In that case where, inter alia, the plaintiff was claiming severance pay
for termination of employment, I was of the clear view and I so held that
labour diputes per Section 110(2) of the Constitution, even in the light
of the unlimited original jurisdiction of the High Court under Section
108(1) of the Constitution, should not procedurally be brought to the High
Court as a court of first instance in place of the Industrial Relations
Court. I however find further encouragement of this view from the
eloquent decision of my learned brother Hon. Justice Kapanda in Civil Cause
No. 684 of 2001 Armstrong Kamphoni -vs- Malawi Telecommunications Ltd (unreported)

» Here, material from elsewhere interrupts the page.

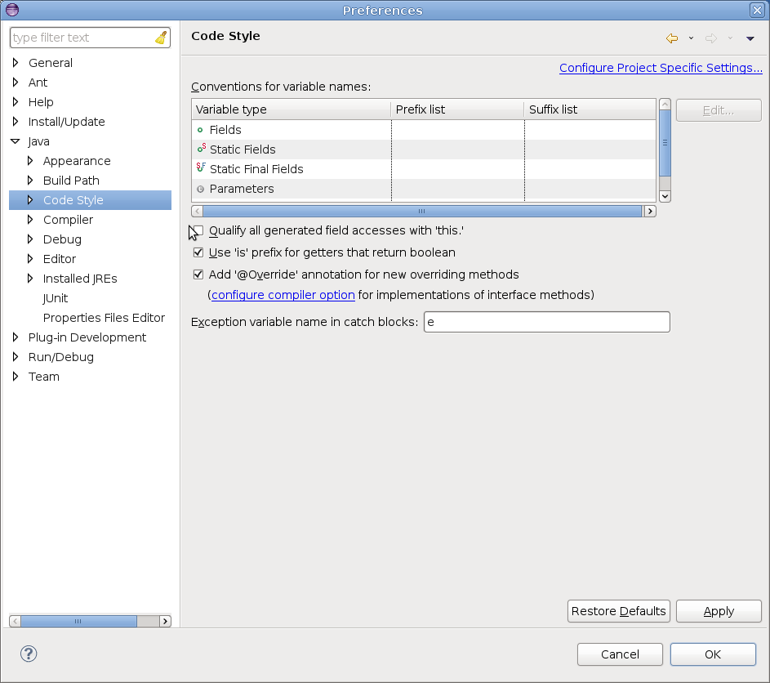Toggle 'is' prefix for boolean getters
This screenshot has height=683, width=770.
coord(198,252)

where in lucid detail he examined and analysed various provisions in the
Employment Act, 2000 and the Labour Relations Act, as well as the import
of the judgment of Hon. Unyolo, J. (as he then was) in the case of Beatrice
Mungomo -vs- Brian Mungomo and Others Matrimonial. Cause No. 6 of 1996
(unreported) on the significance of S108 of the Constitution on “unlimited
original jurisdiction.”
I have after listening entertaining the arguments in this case on this
question examined the provisions cited afresh. I have failed to find
cause to retract from my earlier stand. With this revisit to the
provisions it strikes me more clearly than before that the plaintiff has
initiated his case in an appellate court and that his claim ought therefore
not to be heard here at this stage. I do recall that a last resort
request in this case was that should I hold that this court has no jurisdiction,
I should give consideration to ordering a transfer of the proceedings to
the Industrial Relations Court. I have considerable misgivings about
transferring proceedings which I hold to have been defectively commenced.
The correct order, I believe, is to dismiss the Originating Summons, which
I do with costs.
Made in Chambers this 31st day of August, 2001 at Blantyre.